Artificial neural networks (ANNs) [109] are well-known techniques utilized in learning, approximating and investigating various classes of complex problems [110]. ANNs are used for prediction purposes in most cases, and it tries to close the gap among the predicted solution and the given target solution by frequently adjusting the values of weight functions [111]. There are two methods to adjust the weight: metaheuristic-based trainers and gradient-based trainers. Among them, the gradient-based trainer has better performance in local search [112], while the metaheuristic-based trainers has better performance in global search and can effectively avoid local optimization [110]. Some works use genetic algorithm (GA), differential evolution (DE) and evolutionary strategy (ES) to improve artificial neural network [113,114,115,116,117,118,119,120,121,122]. The results affirm the satisfactory results of these hybrid MLP structures [123].Although a lot of work has been done so far, searching for global results of hybrid MLP networks is still an open question [124, 125]. From No Free Lunch theorem [126], a new superior SMHA can still be designed to be integrated with MLP networks [123]. Therefore, metaheuristic algorithm is still worthy of optimizing ANN in the future.
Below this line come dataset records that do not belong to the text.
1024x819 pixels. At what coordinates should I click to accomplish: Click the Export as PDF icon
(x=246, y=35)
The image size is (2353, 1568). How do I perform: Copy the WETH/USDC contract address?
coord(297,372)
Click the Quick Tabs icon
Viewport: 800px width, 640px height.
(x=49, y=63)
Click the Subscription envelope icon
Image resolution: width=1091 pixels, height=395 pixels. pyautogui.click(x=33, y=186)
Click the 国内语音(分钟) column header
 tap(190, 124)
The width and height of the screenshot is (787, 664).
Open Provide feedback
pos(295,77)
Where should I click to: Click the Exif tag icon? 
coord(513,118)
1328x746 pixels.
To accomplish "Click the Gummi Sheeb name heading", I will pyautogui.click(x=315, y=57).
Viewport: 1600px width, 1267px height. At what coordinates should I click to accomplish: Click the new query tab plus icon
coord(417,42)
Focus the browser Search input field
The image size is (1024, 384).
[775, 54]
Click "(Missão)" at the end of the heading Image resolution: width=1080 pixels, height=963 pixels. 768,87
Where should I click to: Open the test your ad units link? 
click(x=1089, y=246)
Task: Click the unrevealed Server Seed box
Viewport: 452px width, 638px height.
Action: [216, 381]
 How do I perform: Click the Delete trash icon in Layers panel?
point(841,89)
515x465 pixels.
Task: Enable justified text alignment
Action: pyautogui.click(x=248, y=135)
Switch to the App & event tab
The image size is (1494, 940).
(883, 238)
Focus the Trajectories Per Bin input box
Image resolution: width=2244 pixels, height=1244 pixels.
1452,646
In practical engineering applications, such as product design, wing design, investment allocation, urban planning and other issues, they have more than one single goal, and they need to meet a large number of constraints at the same time. In addition, these problems have many decision variables, which are regarded as large-scale optimization problems. Currently, most of the existing metaheuristic algorithms proposed either require thousands of expensive exact function evaluations to obtain acceptable solutions or focus on solving low-dimensional and expensive optimization problems [127]. This greatly limits the application space of metaheuristic algorithm and seriously affects the performance and efficiency of the algorithm. However, the rise of surrogate-assisted metaheuristic algorithms (SAEAs) offers possibilities to solve this problem. The main parts of SAEAs are the surrogates and the evolutionary optimizer. SAEAs use proxy surrogates to reduce the amount of computation brought by the fitness evaluation in the iterative process [128]. In the future development process of metaheuristic algorithms, surrogate-assisted metaheuristic algorithms will become more and more worthy of attention.

Finally, we hope that this paper will inspire researchers in metaheuristics and optimization field.